The World Association of Newspapers calls on governments and their agencies:


- To guarantee public availability of officially held data, information and archives accessible under Freedom of Information laws or related legal provisions. Stricter security classifications may be called for when it comes to sensitive military and intelligence issues , but there must also be strict reviews to guard against unjustified attempts to limit public scrutiny, particularly that of political decisions.

- To guarantee the right of journalists to protect their confidential sources of information, as a necessary requirement for a free press. The existing legal protections available in both national and international laws must be upheld.

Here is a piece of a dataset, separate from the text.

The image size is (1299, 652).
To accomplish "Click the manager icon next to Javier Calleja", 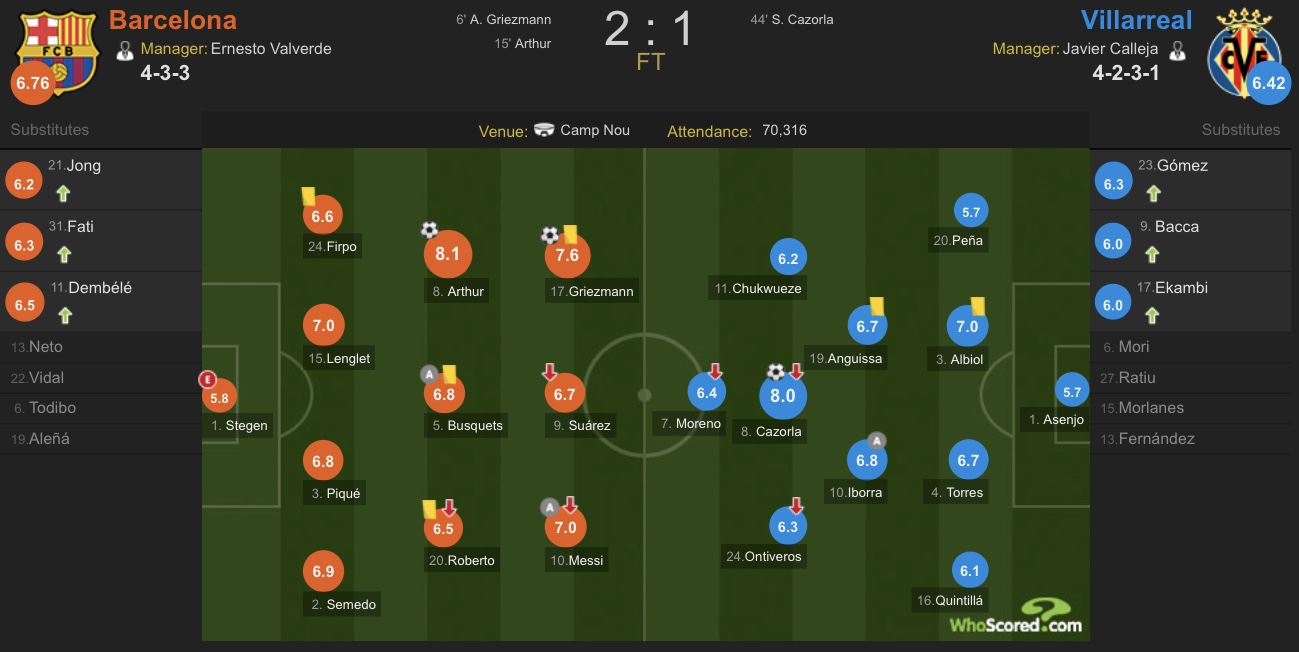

- To make electronic surveillance of communications dependent on  judicial authorisation, control or review, to protect the imperative independence and confidentiality of newsgathering. Governments must ensure that technological advances do not undermine the legal protections of journalists and hinder the ability of the press to play its “watchdog” role.

- To ensure that searches of journalists offices or homes are conducted uniquely by warrant issued only when there is proven ground for suspicion of lawbreaking, so as to uphold the right to protect confidential journalistic sources and thus press freedom. The power to seize documents must also be based on a lawful warrant and on firmly grounded suspicions.

- To guarantee journalists  the right to cover all sides of a story, including that of alleged terrorists, and to restrain from any hasty and unjustified criminalisation of speech. Broad and vague definitions of speech offences can evidently be used to restrict free speech, including the analysis of extreme discourse, stands or actions, and governments should not use criminal law to stifle critical reporting and opinion.

- To abstain from prosecuting journalists who published classified information. In free societies, courts have held that it is the job of governments, not journalists, to protect official secrets, subject to the common sense decisions that editors normally make against, for instance, endangering lives.

- To abstain from resorting to “black” propaganda – in other words, peacetime use of government services to plant false or misleading articles masquerading as normal journalism as well as the false use of journalistic identities by intelligence agents. Not only do such disinformation practices misinform the public, they also undermine the credibility of real journalism.